Nato di buona famiglia, di quella borghesia bolognese che tanto spesso ha poi preso in giro nei suoi testi, i suoi esordi sono nelle aule universitarie e all’Osteria delle Dame. Voce, testi poetici e arguti, finger picking alla chitarra. È Guccini a portarlo alla Emi nel 1972, per pubblicare Aspettando Godot. Il vero successo però è del 1976, con Ho visto anche degli zingari felici. Disco che nasce con un primato: fu registrato con le canzoni unite una dopo l’altra, in un unicum che non si interrompe mai. Per farlo, Lolli chiese e ottenne dalla Emi una serie di eccezioni, su scelte stilistiche e sul prezzo, politico, di 3.500 lire.

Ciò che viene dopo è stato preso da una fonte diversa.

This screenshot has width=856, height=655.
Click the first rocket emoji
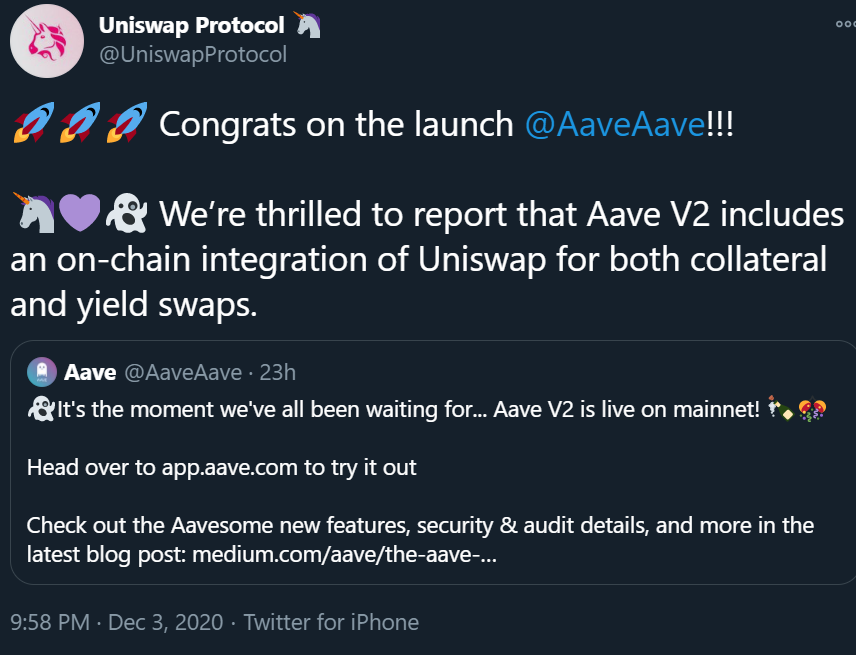click(34, 123)
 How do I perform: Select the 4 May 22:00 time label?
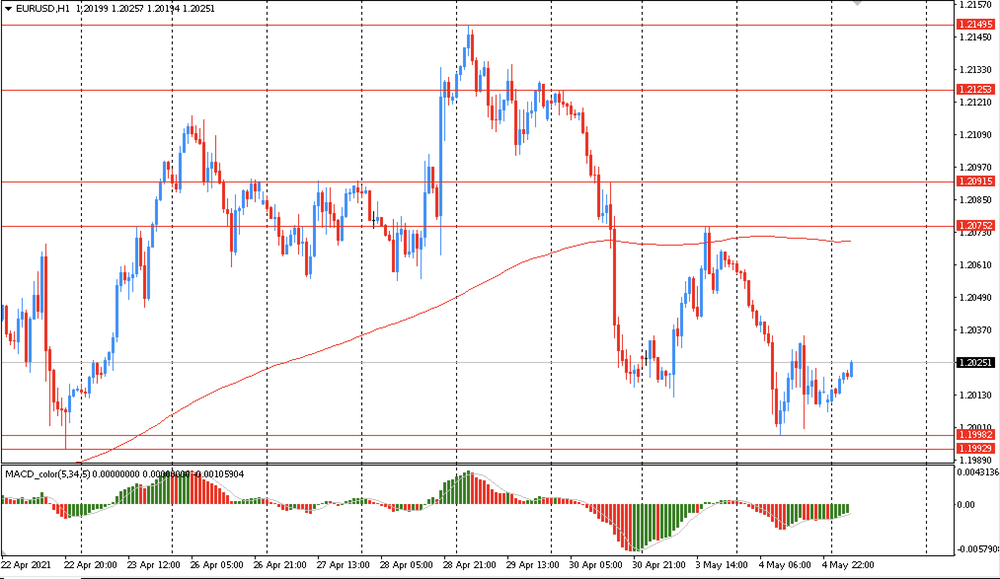point(848,565)
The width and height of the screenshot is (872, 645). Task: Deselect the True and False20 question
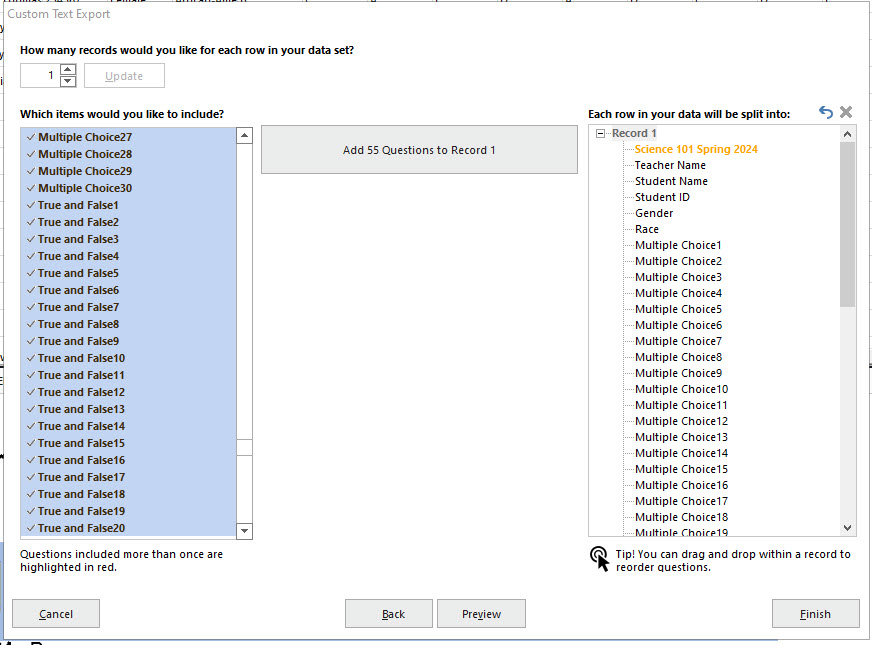[x=30, y=527]
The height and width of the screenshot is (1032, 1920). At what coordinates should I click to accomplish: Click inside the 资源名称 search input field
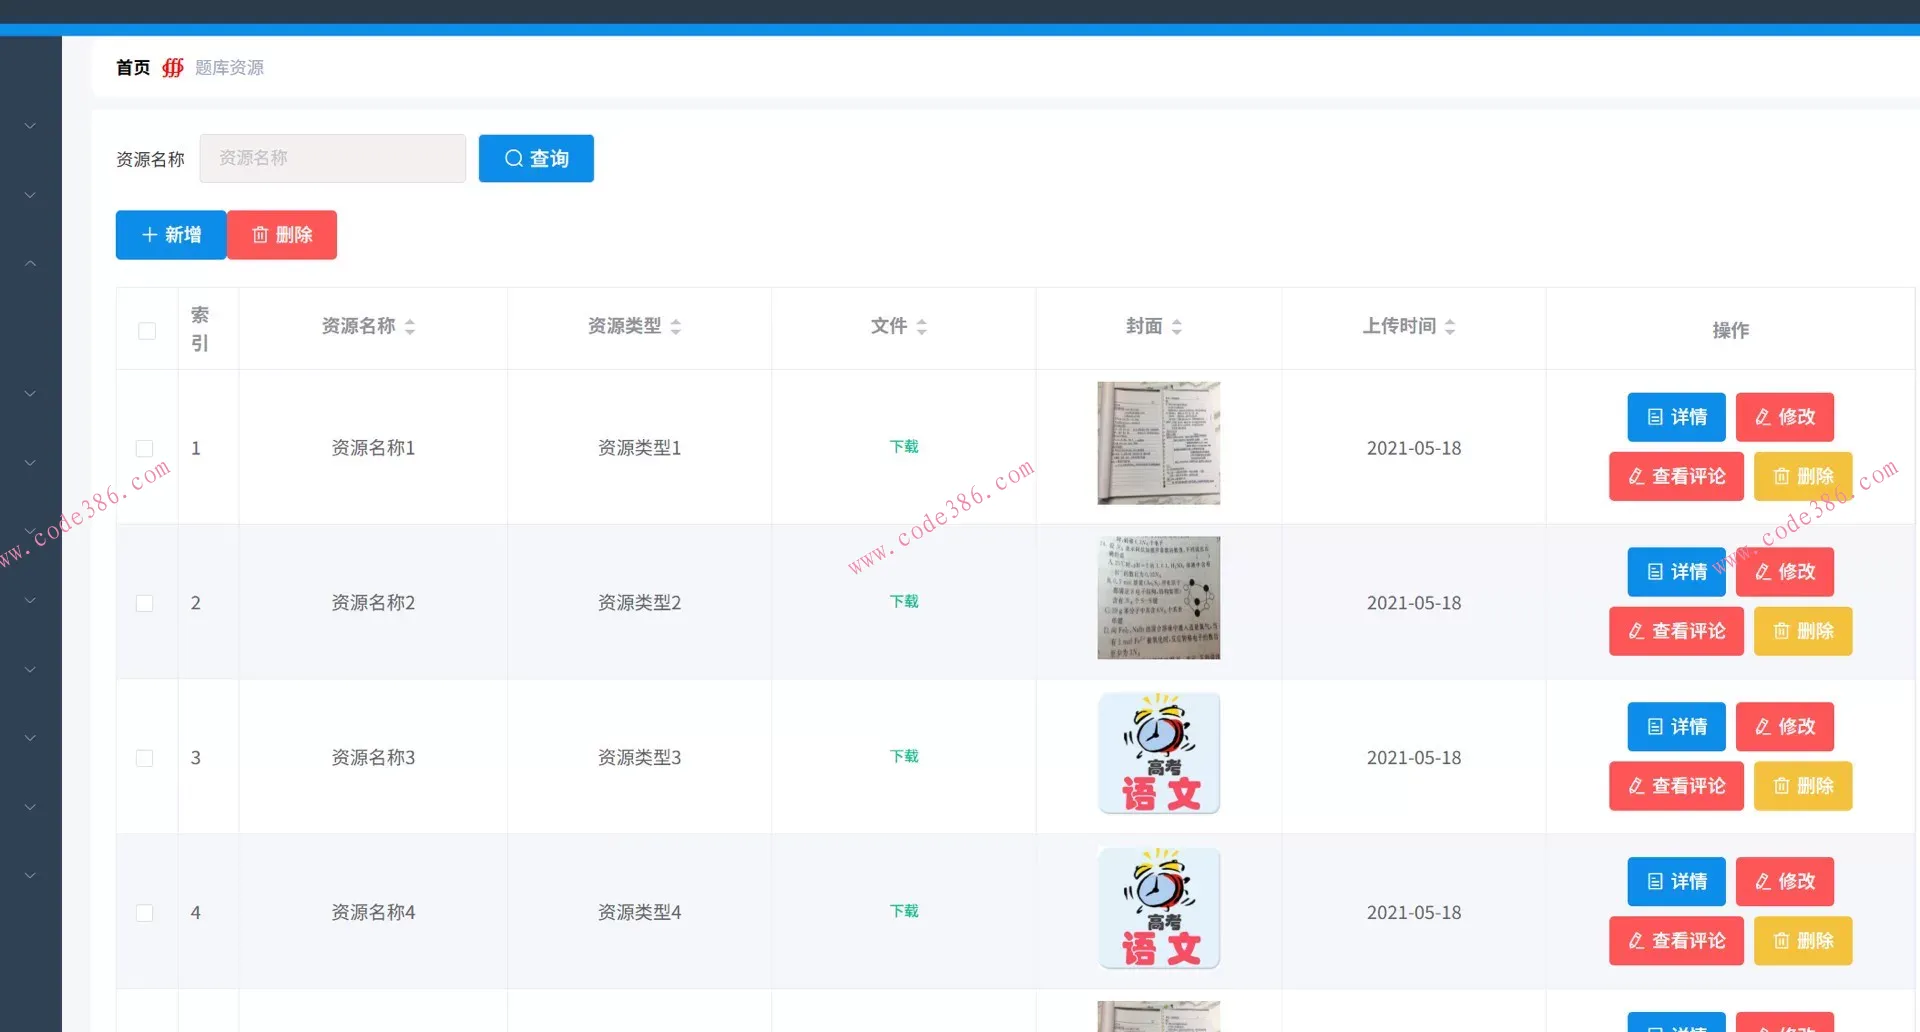332,158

All’interno brani che sembravano perfetti per i mesi che stavano per arrivare: Ho visto anche degli zingari felici, Agosto, che racconta la strage dell’Italicus, Piazza bella piazza, Anna di Francia. Il disco scoppiò nelle radio libere, ma poi un altro successo uguale non venne. Lolli continuò a fare dischi, sempre più in sordina, e nel frattempo prese a insegnare italiano, a lungo al liceo scientifico di Casalecchio, adorato dagli studenti. Il ritorno sulle scene è stato in duo con il chitarrista Paolo Capodacqua, poi con il Parto delle Nuvole Pesanti e con una serie di dischi della orvietana Storie di Note. Negli ultimi anni sempre più spesso i suoi concerti sono nati dal basso, dai suoi tanti fan ed estimatori che letteralmente gli ha fatto da promoter.

L’ultimo concerto a Bologna al Cinema Galliera, nel 2014. Poi il ritorno in pompa magna al Premio Tenco, dove era stato bandito per decenni, quindi un disco nel 2017, Il grande freddo, che oggi suona come un macabro presentimento. Lolli, che non si è mai spostato dalla sua casa in via Indipendenza, lascia due figli e una moglie amata per tutta la vita, come testimonia Lettere matrimoniali, uno stupendo libro epistolare del 2013. Sulla morte aveva scherzato con La morte della mosca, epitaffio per un insetto e "crack! l’ultimo colpo di ali. Ma fortuna che noi siamo uomini, fortuna che siamo immortali".

In mattinata, sono arrivate anche le condoglianze della presidente dell'Assemblea legislativa regionale, Simonetta Saliera, secondo la quale "la sua scomparsa è motivo di dolore per tutti noi, perché ha rappresentato una generazione di impegno e di passione politica, di attenzione agli aspetti spesso ignorati della società".